Following the spherical olives was the strawberry gazpacho, which was poured from a chilled glass bottle into our bowls. The addition of strawberries gave the soup a cheekily pink color that was too adorable to not Instagram. “Hurry up – your soup will get cold!” my friend chuckles. The soup was every bit as refreshing as the classic version, but with a sweeter, fruitier quality. I devoured it quickly, eager to taste what else was in store.
We started moving into the heartier dishes, namely the chipirones (baby squid) with white beans and the crispy sucking pig with mustard and bok choy. The former was served the way in the best way possible: en su tinta (in its own ink). Like the octopus skewers and the gambas, there was nothing for inferior components of the dish to hide behind. And happily, there were no sub-par ingredients here. The ink gave off that sea-like flavor that had eluded me in the previous restaurant, and the beans helped to cut through the textural monotony of the baby squids and carry more of that briny taste. Eaten with some of Rambla’s crusty bread, it was easily one of my favorite dishes of the day.
The crispy sucking pig was served on top of a bed of bok choy and caramelized onions with marble potatoes and candied nuts, and was arranged in such a way that it resembled a little piggy. The skin (my favorite part) was wonderfully thin and crisp, while the meat underneath was flavorful and paired well with the bok choy. Meanwhile, the sweetness of the onions complemented both the porkiness of the meat and the robustness of the mustard sauce.
Now, what are three lunches without any dessert? For dessert, we had crema catalana, or at least, Rambla’s version of it. Unlike the ones made in Spain, this one lacked the iconic burnt sugar topping and the creamy, custardy mouthfeel. Rather, it had a cloud-like texture – similar to that of a poached meringue – and biscuits below the base, though it still carried that same iconic cinnamon and citrus taste. And here was where I was conflicted: as much as I loved the flavor of it, I found myself wishing for a custard instead of a meringue.

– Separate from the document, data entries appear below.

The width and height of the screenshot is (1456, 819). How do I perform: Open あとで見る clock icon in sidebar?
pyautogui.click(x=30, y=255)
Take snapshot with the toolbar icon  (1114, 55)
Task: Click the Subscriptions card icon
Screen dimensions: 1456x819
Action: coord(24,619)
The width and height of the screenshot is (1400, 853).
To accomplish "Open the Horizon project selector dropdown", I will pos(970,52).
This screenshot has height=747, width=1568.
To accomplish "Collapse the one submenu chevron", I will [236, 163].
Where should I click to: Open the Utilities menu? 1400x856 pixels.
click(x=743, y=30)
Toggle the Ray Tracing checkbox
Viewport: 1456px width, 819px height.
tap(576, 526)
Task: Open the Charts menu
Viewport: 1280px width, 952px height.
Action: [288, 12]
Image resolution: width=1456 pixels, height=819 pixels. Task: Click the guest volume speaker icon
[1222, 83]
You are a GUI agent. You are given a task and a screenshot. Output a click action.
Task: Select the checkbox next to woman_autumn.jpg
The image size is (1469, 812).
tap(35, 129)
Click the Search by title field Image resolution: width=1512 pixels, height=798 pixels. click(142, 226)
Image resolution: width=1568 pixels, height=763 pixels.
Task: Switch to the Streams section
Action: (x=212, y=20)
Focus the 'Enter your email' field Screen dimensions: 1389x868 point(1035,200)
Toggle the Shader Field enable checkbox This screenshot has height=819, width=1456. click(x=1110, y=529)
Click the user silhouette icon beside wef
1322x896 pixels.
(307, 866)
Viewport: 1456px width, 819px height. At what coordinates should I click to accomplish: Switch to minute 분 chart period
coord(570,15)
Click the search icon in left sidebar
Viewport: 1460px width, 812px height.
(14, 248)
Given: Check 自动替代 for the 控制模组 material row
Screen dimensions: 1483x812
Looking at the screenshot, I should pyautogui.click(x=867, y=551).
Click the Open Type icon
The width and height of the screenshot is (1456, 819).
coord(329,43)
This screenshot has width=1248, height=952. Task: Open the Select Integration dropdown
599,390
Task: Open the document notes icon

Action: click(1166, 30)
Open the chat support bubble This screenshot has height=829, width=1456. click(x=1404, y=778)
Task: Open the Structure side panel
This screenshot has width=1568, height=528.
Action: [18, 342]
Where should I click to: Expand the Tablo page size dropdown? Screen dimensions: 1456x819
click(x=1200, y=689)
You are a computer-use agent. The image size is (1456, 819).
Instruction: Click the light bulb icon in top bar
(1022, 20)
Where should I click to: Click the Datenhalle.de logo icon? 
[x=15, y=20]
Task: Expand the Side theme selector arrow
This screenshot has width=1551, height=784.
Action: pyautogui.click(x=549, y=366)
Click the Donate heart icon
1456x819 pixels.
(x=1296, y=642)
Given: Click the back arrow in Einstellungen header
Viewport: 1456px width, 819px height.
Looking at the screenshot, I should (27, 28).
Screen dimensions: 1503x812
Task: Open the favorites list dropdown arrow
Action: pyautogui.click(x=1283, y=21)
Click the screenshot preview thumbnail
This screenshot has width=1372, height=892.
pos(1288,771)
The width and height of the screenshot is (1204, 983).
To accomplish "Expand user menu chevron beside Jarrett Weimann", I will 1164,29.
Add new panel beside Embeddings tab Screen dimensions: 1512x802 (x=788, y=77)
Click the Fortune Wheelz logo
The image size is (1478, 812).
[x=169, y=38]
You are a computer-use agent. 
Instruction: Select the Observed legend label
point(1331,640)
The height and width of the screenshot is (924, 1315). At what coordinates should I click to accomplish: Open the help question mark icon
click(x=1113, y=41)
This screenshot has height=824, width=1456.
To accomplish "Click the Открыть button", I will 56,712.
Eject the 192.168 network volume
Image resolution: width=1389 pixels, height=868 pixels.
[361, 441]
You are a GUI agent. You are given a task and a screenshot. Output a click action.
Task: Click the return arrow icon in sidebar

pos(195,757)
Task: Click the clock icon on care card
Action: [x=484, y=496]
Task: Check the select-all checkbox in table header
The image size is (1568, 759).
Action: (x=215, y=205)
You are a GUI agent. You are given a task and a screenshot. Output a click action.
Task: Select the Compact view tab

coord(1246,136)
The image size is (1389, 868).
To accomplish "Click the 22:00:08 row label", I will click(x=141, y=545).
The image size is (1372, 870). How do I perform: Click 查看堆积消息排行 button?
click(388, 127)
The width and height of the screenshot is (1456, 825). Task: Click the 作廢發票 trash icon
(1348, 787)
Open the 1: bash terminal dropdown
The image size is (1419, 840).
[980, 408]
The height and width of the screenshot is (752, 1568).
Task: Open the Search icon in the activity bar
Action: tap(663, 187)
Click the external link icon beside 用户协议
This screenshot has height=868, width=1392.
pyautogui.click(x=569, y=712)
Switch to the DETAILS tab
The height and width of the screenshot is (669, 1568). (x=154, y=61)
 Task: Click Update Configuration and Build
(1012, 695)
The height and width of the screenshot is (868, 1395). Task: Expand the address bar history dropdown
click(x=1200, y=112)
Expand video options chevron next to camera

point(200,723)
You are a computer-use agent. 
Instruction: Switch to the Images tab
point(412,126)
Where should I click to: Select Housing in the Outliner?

To top of a day full of Spanish food, we chowed down on one of the most iconic Spanish sweets in the world: churros con chocolate from La Lola, Rambla’s churreria sister. The churros were quite large, but retained the fried, crunchy exterior, even when dipped multiple times in the warm, sweet chocolate. It was the perfect end to three-restaurant Spanish lunch.
Like Tomatito, Rambla likes to experiment with the typical elements of Spanish cuisine, but it still carries an obvious reverence for the traditions of its mother cuisine. It presents Spanish flavors in a new and refreshing way that you wouldn’t find in an abuela’s home kitchen. Eating there and in the other two restaurants was like being introduced to a new side of the cuisine I grew up with, be it the more playful and modern side like in Tomatito, the twisty traditional side like in Las Flores, or the more experimental side like in Rambla. And while nothing will ever replace the Spanish food that my family gets at home, there will always be something fun and exhilarating about trying – and enjoying! – the food from these three restaurants.